Some brief background information: the undisclosed country I live in at the moment (for reasons also undisclosed... mainly because I don't even know) is characterized by retarded degrees of social conservatism, which, among other things, entails a strong sense of community held by traditional family values. This aspect of the culture is relevant for several reasons. The first reason is that even now, such close contact dance is considered taboo. As such, people generally don't like to make their hobby known except to close friends. The converse is not necessarily true: people sometimes seem to be way too interested in others' daily lives outside of tango. This is particularly true for the older crowd - people in their 40s and 50s. As I mentioned, this country is socially conservative in a very retarded way, so there is the whole issue about respect to older people, and in return they feel the need to be the fatherly figure to give you unsolicited advice about life, relationships, career, and whatever topic some booze can bring up in them. Um, just because you're old enough to be my father doesn't mean I'll listen to your advice... I mean, I love my father, but I often don't listen to his advice; what makes you think I'll listen to yours? Don't even bother...

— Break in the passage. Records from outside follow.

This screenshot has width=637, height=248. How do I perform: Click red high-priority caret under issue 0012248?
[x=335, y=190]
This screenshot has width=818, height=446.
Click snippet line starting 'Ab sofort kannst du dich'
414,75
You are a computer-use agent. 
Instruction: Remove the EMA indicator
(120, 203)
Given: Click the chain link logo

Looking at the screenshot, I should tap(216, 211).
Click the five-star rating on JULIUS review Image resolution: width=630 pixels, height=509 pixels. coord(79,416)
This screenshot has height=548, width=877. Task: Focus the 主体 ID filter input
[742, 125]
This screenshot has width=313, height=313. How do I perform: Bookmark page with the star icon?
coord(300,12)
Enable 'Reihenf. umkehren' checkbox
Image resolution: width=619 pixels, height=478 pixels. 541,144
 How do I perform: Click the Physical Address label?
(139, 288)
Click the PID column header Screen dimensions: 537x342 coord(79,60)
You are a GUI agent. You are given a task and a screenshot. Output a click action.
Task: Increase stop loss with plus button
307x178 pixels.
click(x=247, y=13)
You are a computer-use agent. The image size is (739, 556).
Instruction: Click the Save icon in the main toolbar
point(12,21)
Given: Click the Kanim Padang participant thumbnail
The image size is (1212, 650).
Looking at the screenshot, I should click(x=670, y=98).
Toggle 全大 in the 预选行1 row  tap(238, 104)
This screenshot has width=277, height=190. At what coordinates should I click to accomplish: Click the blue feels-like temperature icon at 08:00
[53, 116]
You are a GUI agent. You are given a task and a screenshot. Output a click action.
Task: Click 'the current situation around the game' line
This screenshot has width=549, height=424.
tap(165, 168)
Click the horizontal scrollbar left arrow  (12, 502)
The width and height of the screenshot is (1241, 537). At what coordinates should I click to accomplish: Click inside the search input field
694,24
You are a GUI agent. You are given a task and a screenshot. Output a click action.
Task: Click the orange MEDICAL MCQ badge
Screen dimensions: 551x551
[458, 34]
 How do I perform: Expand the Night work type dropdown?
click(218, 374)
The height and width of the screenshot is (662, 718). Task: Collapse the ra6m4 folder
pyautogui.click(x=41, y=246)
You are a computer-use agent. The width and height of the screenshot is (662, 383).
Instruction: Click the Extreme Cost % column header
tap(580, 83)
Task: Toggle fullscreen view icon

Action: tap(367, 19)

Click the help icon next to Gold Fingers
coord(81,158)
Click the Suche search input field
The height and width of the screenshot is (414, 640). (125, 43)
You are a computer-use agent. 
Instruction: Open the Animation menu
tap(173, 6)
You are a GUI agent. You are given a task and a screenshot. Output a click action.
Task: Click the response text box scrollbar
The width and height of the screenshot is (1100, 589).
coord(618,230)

Something that 2 dudes old enough to be my father told me at post-milonga drinking session stuck out, however... They told me I should be respectful to another older guy who frequents milongas, because of nothing but his social status. Apparently, he's a graduate of the most prestigious university of the nation and got a PhD at Princeton. Woo hoo! Who gives a shit? Apparently a society that values who you know and where you went to school more than who you are does. That's fine - these things won't change overnight. But don't impose them in milongas. Needless to say, I won't follow their advice and suddenly be an ass-kisser because he's "kind of a big deal" in society. Thankfully, social status ceased being of such importance in the milonga scene. Although said person seems to be quite powerful in society and is the Chairman of some tango association, most tangueras with enough experience to be picky will reject his dance invitations.

So what's the order of things? I have been told that people ask me about my personal life because they want to be close friends with me. I think it should be the other way around, especially with people you meet in tango - you first establish a low key kind of non-invasive friendship before you have the privilege of asking me about my job, my income, or my sex life. Instead of telling them straight out that it's none of their business, I tell them I work for a gang, that I live off of money I steal from orphanages, and that I'm banging his wife. Yes, not very subtle... but I hope it's a good enough hint to people to back off and concentrate at enjoying the milonga for the music and the dance, not bullshit about others. I realize I've completely deviated from what I was intending this post to be about, but I needed to get this off my chest.